# Browser preferences



## moorethemerrier (Apr 1, 2011)

My kids use the internet for homeschool. I have Windows 7 and Norton 360. At the advice of our homeschooling site, I installed AdBlock Plus to eliminate most of the wretched ads that come up EVERYWHERE - works incredibly well.

Browsers. I know that Google is notorious for history tracking and Adchoices, but I did like their safety features. I am not interested in my children learning new trash simply from the search engine suggestions - who searches this stuff?! 

Loves, hates and whatever other information you feel compelled to share. Thanks a bunch.

Katie


----------



## Nevada (Sep 9, 2004)

I use Firefox, with Google as the default search engine.


----------



## TMTex (Apr 5, 2013)

I also have Google as my default search engine.

I use Firefox for important sites such as email, shopping and finance because of its security.

I use Chrome for social stuff like forums (such as these), facebook and general surfing because of its speed. 

I like to keep my personal and professional browsing separate so the tracking cookies and such never see each other.
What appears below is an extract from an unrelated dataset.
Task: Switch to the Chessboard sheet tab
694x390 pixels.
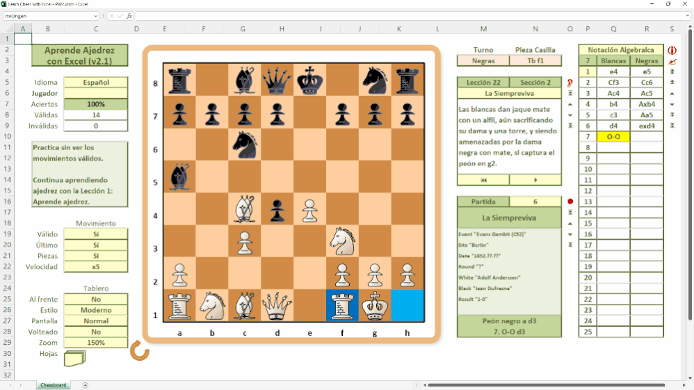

Facebook is particularly bad about this, but I don't care if they see me chatting on a gaming or other social site.


----------



## mnn2501 (Apr 2, 2008)

Chrome for browsing the internet
Firefox for Banking
IE for Bill Paying.


----------



## MichaelZ (May 21, 2013)

I like Firefox. Tried Chrome and just don't like it even though it has even more features than FF - maybe too many. 
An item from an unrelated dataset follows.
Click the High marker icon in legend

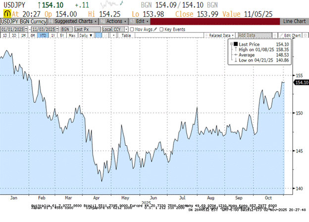(x=234, y=49)
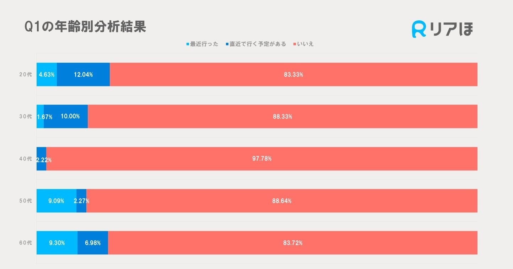This screenshot has width=513, height=269.
Task: Click the 60代 axis label
Action: pos(26,243)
With respect to ads, I don't mind them in moderation - without them many great "how to" sites would not exist. My pet peeve are these pages that have SO MANY ads that it shuts down your computer to a crawl - what the heck are they thinking - this would be like a network TV show with commercial breaks every minute! And popups that blanket the page are pretty annoying too.


----------